> Activity: A word-for-word copy of the entries is the only acceptable reply.

> Collected data entries:
··········

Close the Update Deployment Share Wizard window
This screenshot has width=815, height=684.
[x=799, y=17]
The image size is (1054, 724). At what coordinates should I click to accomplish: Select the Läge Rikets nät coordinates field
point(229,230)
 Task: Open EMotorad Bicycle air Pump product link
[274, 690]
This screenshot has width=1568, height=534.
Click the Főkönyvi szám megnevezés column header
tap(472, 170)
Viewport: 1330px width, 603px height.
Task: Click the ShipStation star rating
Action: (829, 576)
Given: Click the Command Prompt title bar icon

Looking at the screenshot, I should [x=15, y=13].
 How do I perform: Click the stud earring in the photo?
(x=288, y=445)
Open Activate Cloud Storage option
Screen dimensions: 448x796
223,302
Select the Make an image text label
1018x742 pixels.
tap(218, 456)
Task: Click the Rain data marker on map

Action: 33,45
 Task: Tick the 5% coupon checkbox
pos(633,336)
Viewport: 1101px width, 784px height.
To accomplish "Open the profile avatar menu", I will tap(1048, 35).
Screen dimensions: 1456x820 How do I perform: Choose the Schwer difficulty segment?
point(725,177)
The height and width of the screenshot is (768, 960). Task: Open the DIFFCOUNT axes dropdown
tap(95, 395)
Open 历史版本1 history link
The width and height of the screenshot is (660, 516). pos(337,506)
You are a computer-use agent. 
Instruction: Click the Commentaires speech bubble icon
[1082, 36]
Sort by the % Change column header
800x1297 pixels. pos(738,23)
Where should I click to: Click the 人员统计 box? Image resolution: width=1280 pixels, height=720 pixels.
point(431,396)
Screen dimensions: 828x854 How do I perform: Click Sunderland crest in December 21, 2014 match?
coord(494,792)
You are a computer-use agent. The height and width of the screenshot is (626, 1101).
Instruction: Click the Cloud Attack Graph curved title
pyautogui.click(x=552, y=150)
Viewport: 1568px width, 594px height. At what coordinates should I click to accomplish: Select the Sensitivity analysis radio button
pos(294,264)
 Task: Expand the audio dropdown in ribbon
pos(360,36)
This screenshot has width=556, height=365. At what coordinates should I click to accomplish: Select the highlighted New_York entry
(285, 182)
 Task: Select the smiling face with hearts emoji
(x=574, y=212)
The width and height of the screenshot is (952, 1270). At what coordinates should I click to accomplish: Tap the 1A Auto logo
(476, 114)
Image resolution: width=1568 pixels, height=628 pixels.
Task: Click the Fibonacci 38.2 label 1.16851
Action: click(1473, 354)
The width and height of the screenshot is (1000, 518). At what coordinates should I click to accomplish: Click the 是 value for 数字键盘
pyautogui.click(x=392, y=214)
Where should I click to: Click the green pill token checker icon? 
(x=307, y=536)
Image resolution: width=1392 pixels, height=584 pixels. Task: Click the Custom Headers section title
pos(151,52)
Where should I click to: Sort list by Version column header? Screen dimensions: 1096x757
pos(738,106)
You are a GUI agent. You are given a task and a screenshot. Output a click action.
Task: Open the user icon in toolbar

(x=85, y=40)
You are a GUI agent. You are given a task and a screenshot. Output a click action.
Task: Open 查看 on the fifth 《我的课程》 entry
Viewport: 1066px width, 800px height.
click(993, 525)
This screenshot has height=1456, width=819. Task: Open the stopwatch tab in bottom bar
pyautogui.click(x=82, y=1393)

··········

> Response to this task:
Close the Update Deployment Share Wizard window
This screenshot has width=815, height=684.
[x=799, y=17]
The image size is (1054, 724). At what coordinates should I click to accomplish: Select the Läge Rikets nät coordinates field
point(229,230)
 Task: Open EMotorad Bicycle air Pump product link
[274, 690]
This screenshot has width=1568, height=534.
Click the Főkönyvi szám megnevezés column header
tap(472, 170)
Viewport: 1330px width, 603px height.
Task: Click the ShipStation star rating
Action: (829, 576)
Given: Click the Command Prompt title bar icon

Looking at the screenshot, I should [x=15, y=13].
 How do I perform: Click the stud earring in the photo?
(x=288, y=445)
Open Activate Cloud Storage option
Screen dimensions: 448x796
223,302
Select the Make an image text label
1018x742 pixels.
tap(218, 456)
Task: Click the Rain data marker on map

Action: 33,45
 Task: Tick the 5% coupon checkbox
pos(633,336)
Viewport: 1101px width, 784px height.
To accomplish "Open the profile avatar menu", I will tap(1048, 35).
Screen dimensions: 1456x820 How do I perform: Choose the Schwer difficulty segment?
point(725,177)
The height and width of the screenshot is (768, 960). Task: Open the DIFFCOUNT axes dropdown
tap(95, 395)
Open 历史版本1 history link
The width and height of the screenshot is (660, 516). pos(337,506)
You are a computer-use agent. 
Instruction: Click the Commentaires speech bubble icon
[1082, 36]
Sort by the % Change column header
800x1297 pixels. pos(738,23)
Where should I click to: Click the 人员统计 box? Image resolution: width=1280 pixels, height=720 pixels.
point(431,396)
Screen dimensions: 828x854 How do I perform: Click Sunderland crest in December 21, 2014 match?
coord(494,792)
You are a computer-use agent. The height and width of the screenshot is (626, 1101).
Instruction: Click the Cloud Attack Graph curved title
pyautogui.click(x=552, y=150)
Viewport: 1568px width, 594px height. At what coordinates should I click to accomplish: Select the Sensitivity analysis radio button
pos(294,264)
 Task: Expand the audio dropdown in ribbon
pos(360,36)
This screenshot has width=556, height=365. At what coordinates should I click to accomplish: Select the highlighted New_York entry
(285, 182)
 Task: Select the smiling face with hearts emoji
(x=574, y=212)
The width and height of the screenshot is (952, 1270). At what coordinates should I click to accomplish: Tap the 1A Auto logo
(476, 114)
Image resolution: width=1568 pixels, height=628 pixels.
Task: Click the Fibonacci 38.2 label 1.16851
Action: click(1473, 354)
The width and height of the screenshot is (1000, 518). At what coordinates should I click to accomplish: Click the 是 value for 数字键盘
pyautogui.click(x=392, y=214)
Where should I click to: Click the green pill token checker icon? 
(x=307, y=536)
Image resolution: width=1392 pixels, height=584 pixels. Task: Click the Custom Headers section title
pos(151,52)
Where should I click to: Sort list by Version column header? Screen dimensions: 1096x757
pos(738,106)
You are a GUI agent. You are given a task and a screenshot. Output a click action.
Task: Open the user icon in toolbar

(x=85, y=40)
You are a GUI agent. You are given a task and a screenshot. Output a click action.
Task: Open 查看 on the fifth 《我的课程》 entry
Viewport: 1066px width, 800px height.
click(993, 525)
This screenshot has height=1456, width=819. Task: Open the stopwatch tab in bottom bar
pyautogui.click(x=82, y=1393)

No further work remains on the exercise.